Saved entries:
/---

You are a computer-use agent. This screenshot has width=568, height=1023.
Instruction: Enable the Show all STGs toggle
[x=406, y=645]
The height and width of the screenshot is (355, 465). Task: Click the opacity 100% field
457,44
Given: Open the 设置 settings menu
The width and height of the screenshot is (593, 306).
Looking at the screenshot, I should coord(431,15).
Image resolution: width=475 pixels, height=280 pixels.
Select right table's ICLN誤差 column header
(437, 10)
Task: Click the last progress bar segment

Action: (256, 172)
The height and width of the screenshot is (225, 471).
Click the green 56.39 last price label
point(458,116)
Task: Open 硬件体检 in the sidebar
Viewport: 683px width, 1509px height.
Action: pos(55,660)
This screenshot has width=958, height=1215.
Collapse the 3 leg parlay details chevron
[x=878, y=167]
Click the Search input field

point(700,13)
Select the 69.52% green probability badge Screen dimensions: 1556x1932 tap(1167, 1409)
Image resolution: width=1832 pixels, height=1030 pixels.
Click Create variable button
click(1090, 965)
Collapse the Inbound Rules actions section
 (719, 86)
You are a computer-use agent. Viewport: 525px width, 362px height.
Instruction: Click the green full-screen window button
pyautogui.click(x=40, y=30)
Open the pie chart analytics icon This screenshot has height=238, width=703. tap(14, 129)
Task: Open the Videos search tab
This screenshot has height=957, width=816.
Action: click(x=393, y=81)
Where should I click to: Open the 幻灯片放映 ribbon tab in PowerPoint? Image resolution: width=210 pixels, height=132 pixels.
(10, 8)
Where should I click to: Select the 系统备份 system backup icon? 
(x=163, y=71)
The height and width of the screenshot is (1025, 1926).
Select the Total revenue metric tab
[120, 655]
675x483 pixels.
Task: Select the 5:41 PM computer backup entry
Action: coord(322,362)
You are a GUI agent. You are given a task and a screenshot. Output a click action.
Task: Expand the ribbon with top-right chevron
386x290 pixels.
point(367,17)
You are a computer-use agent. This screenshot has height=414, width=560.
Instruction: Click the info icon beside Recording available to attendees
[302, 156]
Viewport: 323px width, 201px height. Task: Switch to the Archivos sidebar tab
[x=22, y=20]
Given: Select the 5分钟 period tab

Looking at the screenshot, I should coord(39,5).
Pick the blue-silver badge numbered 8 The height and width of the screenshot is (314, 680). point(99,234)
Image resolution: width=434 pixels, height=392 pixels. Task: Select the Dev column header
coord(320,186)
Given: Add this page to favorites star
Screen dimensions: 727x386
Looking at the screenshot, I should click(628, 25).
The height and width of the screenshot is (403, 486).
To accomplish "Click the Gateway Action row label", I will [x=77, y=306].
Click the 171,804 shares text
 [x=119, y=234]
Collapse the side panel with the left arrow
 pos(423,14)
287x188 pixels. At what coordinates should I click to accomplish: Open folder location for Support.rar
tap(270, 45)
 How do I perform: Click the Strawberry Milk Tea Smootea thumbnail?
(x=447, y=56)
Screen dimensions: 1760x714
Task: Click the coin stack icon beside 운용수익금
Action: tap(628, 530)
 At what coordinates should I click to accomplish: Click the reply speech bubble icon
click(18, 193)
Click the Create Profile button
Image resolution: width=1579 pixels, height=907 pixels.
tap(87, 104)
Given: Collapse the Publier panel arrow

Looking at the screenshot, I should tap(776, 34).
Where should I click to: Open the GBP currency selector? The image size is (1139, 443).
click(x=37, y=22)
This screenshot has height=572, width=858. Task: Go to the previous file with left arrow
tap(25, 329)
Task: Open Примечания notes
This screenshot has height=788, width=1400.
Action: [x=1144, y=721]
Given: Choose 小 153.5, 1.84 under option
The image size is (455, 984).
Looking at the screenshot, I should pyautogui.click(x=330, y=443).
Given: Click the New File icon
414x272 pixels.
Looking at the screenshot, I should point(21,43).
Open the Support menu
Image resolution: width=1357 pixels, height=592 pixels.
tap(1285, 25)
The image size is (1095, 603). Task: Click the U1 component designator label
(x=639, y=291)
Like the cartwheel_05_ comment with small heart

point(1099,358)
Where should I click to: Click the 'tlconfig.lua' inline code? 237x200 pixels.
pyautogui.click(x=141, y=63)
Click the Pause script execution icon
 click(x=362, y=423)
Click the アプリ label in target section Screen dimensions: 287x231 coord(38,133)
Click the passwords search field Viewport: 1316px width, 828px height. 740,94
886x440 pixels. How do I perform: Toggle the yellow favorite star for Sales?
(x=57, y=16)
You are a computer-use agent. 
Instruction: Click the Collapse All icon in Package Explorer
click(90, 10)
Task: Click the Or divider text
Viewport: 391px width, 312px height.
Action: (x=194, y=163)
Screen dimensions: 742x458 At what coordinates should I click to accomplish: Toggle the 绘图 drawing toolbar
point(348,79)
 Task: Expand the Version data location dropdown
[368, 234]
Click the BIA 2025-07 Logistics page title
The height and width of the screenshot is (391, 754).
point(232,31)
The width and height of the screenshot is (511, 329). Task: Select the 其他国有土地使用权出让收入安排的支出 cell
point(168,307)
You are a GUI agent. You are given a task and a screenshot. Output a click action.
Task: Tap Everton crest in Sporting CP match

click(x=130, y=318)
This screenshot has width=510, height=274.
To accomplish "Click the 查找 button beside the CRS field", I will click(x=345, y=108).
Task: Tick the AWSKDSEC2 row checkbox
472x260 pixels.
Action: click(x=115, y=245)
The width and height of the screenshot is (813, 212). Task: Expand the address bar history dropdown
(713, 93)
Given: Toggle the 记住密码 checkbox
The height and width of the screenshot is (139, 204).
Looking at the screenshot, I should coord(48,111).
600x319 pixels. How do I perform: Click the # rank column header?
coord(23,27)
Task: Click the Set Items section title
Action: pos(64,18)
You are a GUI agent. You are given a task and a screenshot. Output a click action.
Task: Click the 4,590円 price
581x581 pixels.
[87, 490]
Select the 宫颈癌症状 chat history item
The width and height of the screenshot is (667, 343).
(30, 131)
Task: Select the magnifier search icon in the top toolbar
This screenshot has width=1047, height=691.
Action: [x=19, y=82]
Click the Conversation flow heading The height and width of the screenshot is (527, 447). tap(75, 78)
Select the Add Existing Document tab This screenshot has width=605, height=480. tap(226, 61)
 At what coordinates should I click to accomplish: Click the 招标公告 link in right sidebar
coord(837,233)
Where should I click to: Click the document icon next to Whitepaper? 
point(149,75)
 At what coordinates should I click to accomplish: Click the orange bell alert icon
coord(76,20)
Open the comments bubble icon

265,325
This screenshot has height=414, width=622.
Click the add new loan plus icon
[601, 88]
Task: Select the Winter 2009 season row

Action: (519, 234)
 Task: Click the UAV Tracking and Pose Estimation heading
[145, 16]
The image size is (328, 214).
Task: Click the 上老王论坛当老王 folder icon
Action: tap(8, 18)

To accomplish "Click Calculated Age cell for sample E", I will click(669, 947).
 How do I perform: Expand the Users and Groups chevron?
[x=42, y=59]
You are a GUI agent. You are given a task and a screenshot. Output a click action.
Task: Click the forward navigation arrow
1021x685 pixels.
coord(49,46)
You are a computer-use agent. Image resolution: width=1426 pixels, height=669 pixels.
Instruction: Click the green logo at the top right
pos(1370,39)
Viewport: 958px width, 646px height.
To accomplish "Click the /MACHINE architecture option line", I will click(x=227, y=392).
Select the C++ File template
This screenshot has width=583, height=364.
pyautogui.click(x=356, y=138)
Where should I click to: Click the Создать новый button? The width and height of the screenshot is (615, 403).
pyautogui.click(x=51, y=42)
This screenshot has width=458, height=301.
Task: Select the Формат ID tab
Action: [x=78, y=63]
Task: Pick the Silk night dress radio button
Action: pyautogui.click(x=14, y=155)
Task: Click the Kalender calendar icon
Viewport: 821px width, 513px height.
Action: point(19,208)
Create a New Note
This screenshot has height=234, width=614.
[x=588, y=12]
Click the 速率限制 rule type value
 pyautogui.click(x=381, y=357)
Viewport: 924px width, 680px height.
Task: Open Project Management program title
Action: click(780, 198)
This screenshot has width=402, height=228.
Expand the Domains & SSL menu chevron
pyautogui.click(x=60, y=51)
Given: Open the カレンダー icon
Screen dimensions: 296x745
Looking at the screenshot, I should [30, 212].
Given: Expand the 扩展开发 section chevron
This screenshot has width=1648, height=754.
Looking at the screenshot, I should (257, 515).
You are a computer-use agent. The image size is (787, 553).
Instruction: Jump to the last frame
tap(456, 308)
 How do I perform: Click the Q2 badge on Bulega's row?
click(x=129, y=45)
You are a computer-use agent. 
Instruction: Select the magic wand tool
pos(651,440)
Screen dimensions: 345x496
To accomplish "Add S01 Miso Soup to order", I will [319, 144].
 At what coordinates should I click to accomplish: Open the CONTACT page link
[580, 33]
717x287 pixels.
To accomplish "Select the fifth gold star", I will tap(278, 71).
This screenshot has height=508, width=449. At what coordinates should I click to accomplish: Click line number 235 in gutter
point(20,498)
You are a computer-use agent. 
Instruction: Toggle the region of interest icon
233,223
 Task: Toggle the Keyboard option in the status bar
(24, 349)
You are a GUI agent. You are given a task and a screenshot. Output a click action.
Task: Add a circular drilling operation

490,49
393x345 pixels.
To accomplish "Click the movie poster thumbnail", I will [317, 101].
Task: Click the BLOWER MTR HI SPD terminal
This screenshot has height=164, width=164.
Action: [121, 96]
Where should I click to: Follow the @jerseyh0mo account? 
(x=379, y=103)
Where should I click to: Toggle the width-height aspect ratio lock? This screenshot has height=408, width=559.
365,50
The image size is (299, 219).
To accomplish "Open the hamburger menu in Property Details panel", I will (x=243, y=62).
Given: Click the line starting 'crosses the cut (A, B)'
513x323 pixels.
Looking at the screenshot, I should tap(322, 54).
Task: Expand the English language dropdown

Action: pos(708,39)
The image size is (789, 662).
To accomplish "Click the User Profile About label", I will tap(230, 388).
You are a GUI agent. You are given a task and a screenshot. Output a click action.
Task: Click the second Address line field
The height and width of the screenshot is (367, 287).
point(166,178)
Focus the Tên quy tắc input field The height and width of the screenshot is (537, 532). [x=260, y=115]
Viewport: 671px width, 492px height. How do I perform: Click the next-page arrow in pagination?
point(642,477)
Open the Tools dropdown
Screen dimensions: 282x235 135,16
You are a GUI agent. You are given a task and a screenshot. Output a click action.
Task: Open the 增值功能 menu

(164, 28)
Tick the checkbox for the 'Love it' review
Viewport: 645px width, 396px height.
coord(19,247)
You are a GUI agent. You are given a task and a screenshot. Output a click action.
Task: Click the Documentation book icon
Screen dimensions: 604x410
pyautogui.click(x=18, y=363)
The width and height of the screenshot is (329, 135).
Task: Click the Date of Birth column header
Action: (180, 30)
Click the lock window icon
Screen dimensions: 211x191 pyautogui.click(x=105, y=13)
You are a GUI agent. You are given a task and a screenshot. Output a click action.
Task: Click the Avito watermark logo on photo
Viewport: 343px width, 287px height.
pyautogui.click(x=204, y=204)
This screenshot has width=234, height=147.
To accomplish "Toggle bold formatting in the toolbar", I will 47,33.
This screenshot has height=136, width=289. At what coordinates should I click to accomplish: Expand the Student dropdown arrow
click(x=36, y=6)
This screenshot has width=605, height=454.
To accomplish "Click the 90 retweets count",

\---

EXERCISE REQUIREMENTS — Copy every line of the records above that contains "Profile".

SOLUTION TO THE PROBLEM —
Click the Create Profile button
To accomplish "Click the User Profile About label", I will tap(230, 388).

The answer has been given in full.